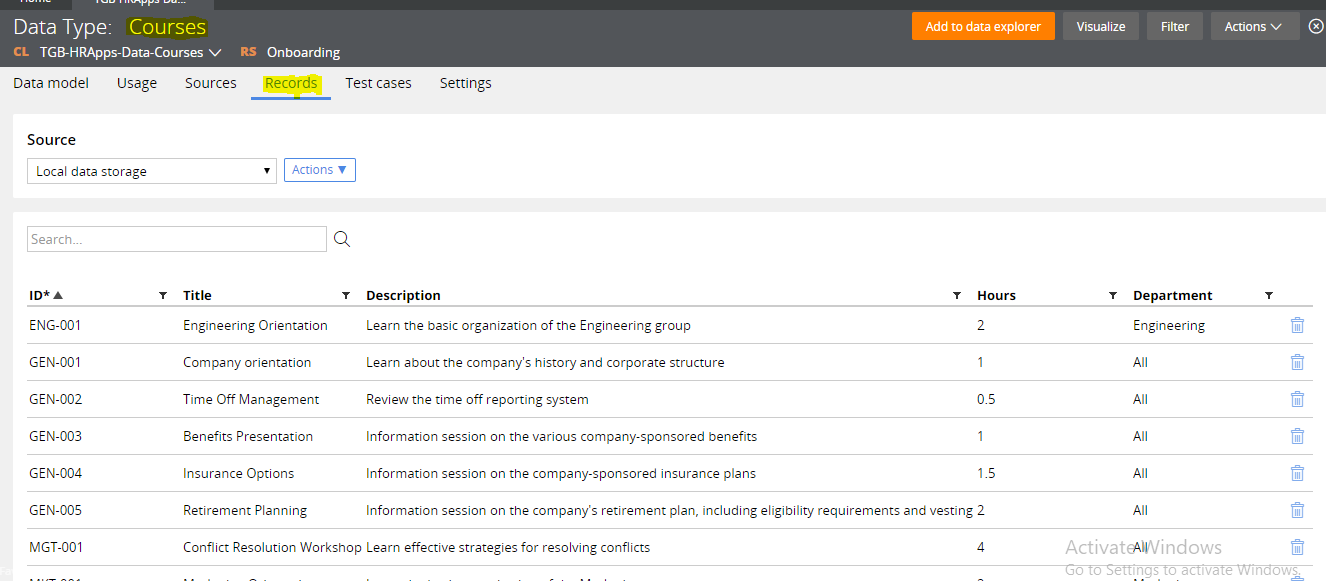The image size is (1326, 581).
Task: Open the Local data storage dropdown
Action: [151, 171]
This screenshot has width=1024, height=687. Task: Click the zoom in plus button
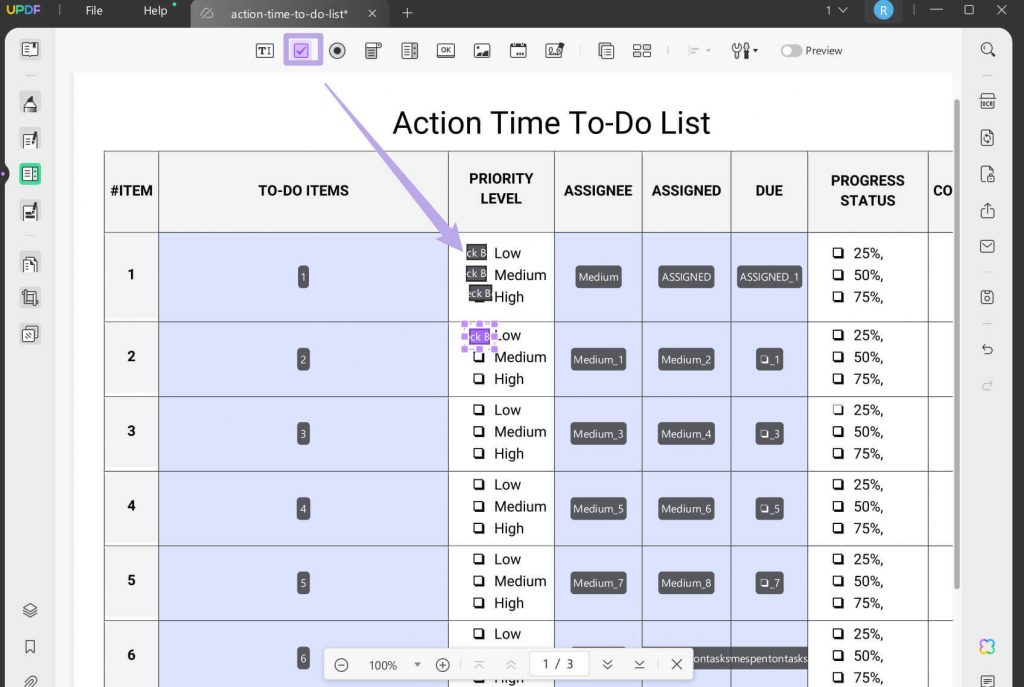443,664

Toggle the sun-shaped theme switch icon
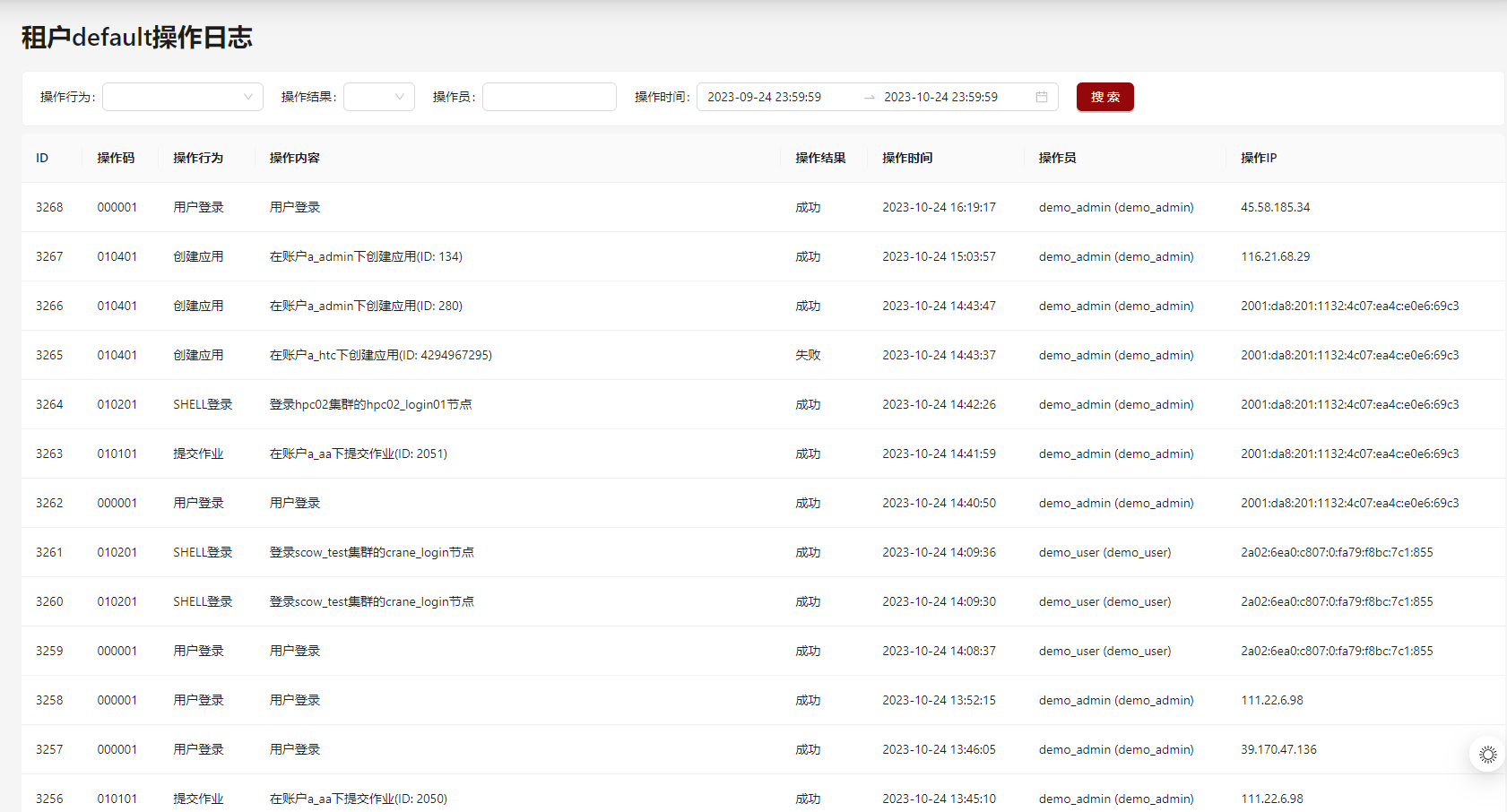1487,755
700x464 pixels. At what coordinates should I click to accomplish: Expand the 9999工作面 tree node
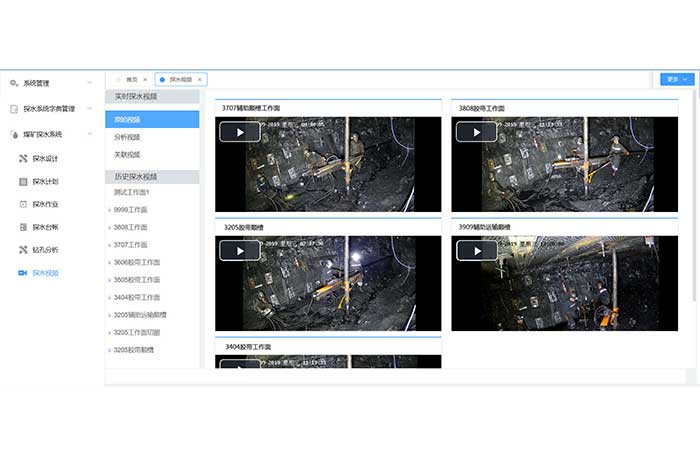click(130, 210)
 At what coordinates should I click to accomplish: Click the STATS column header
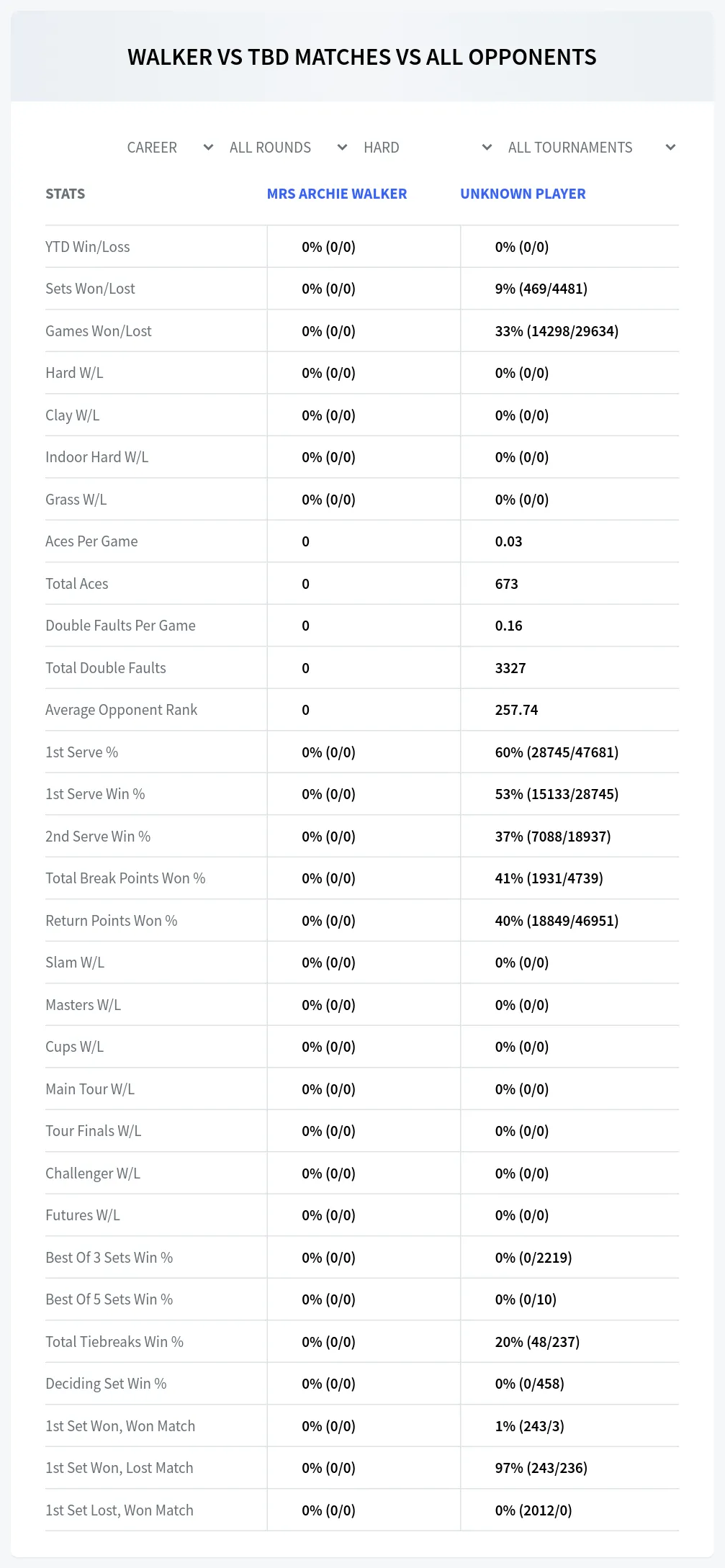[66, 194]
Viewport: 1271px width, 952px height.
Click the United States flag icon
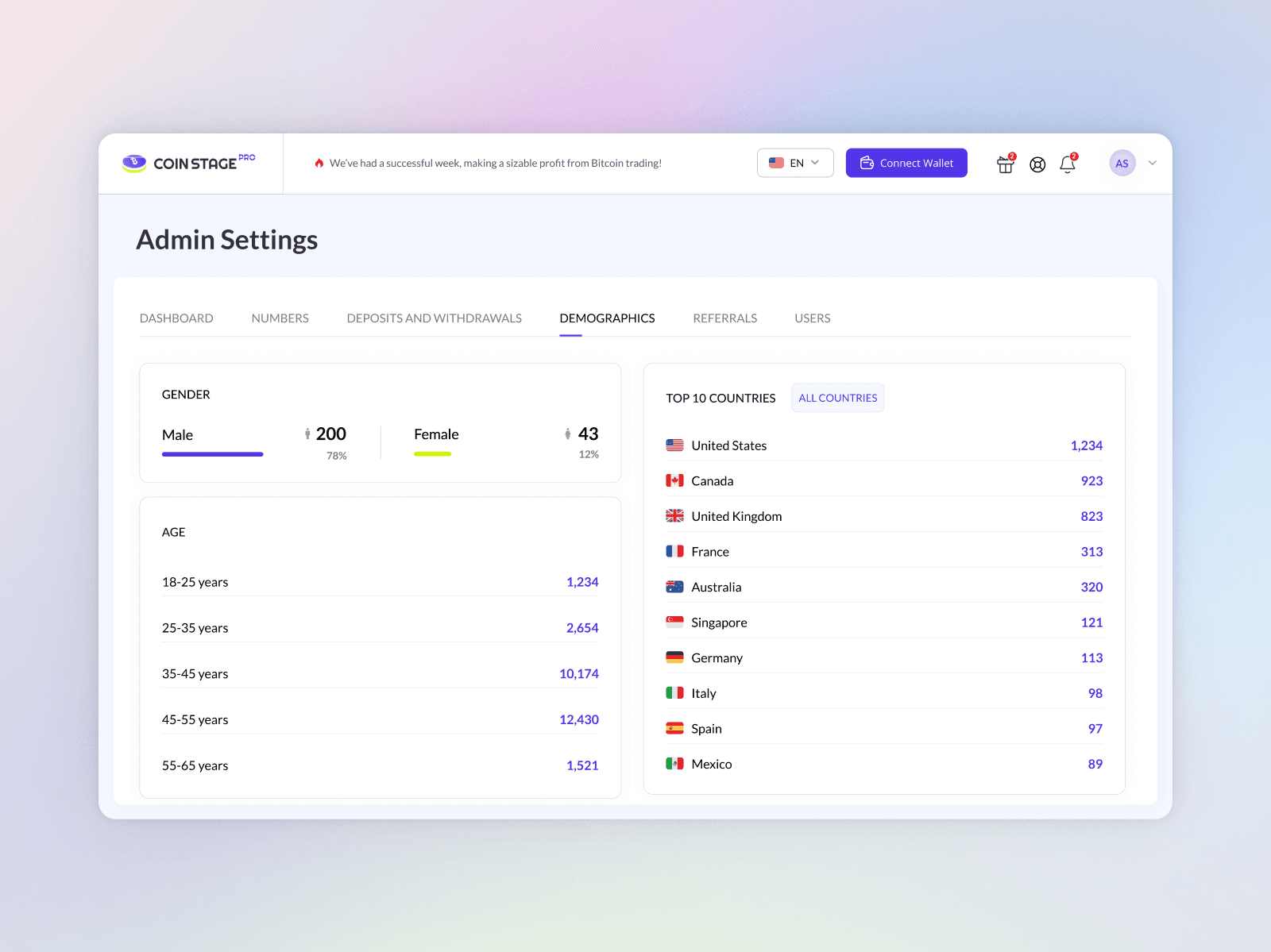[x=674, y=445]
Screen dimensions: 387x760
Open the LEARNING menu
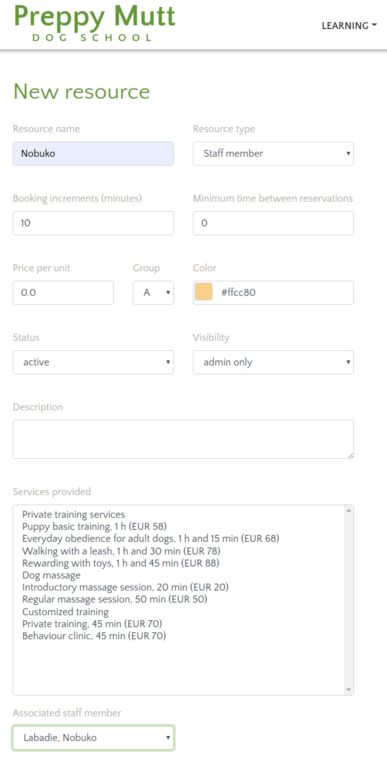click(x=349, y=26)
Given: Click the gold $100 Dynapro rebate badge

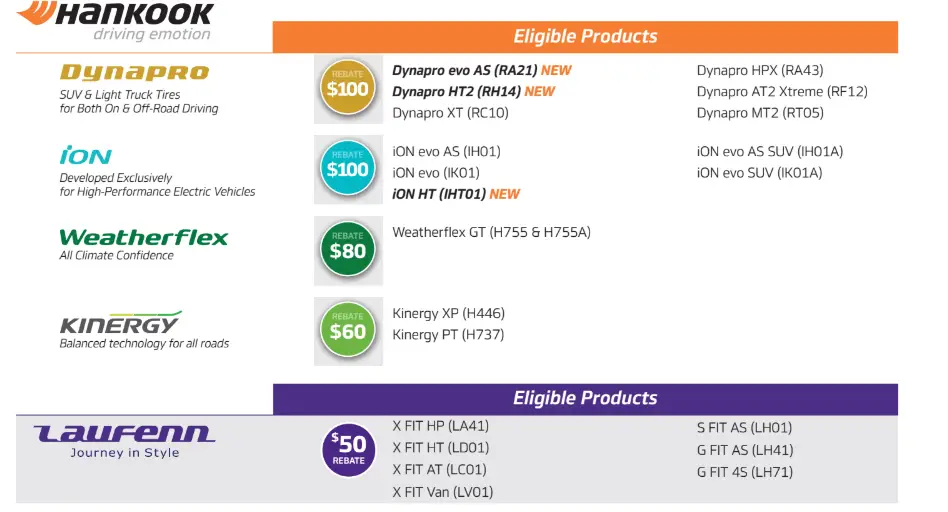Looking at the screenshot, I should pos(348,88).
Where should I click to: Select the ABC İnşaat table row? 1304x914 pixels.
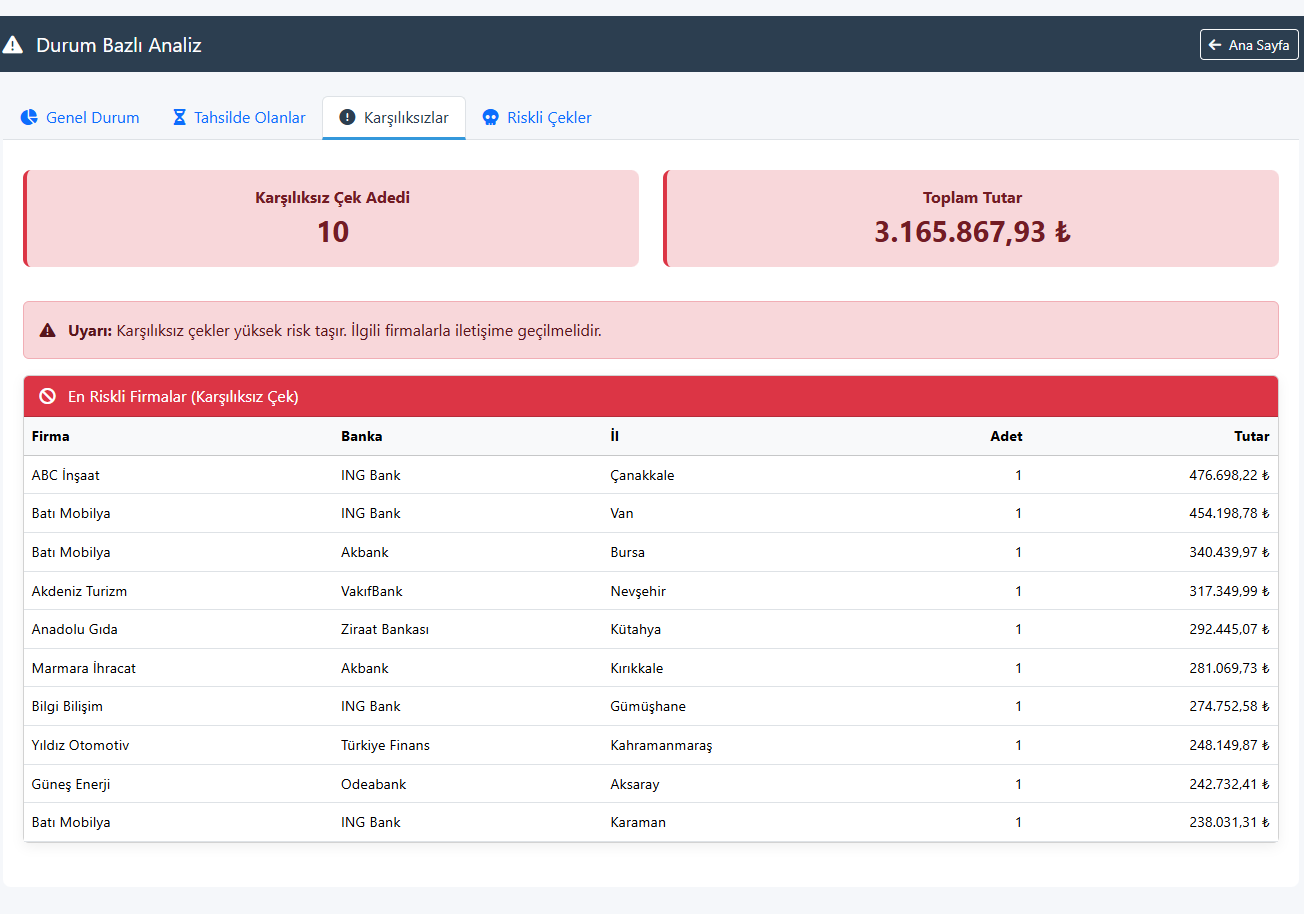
= = = =
> _Work order_: Could you copy exactly, and with no pictures, the lines above from the one containing "Screen dimensions: 387x760" through the last line, both included?

> _Solution below_:
Screen dimensions: 387x760
Open the LEARNING menu
click(x=349, y=26)
Given: Click the gold $100 Dynapro rebate badge

Looking at the screenshot, I should pos(348,88).
Where should I click to: Select the ABC İnşaat table row? 1304x914 pixels.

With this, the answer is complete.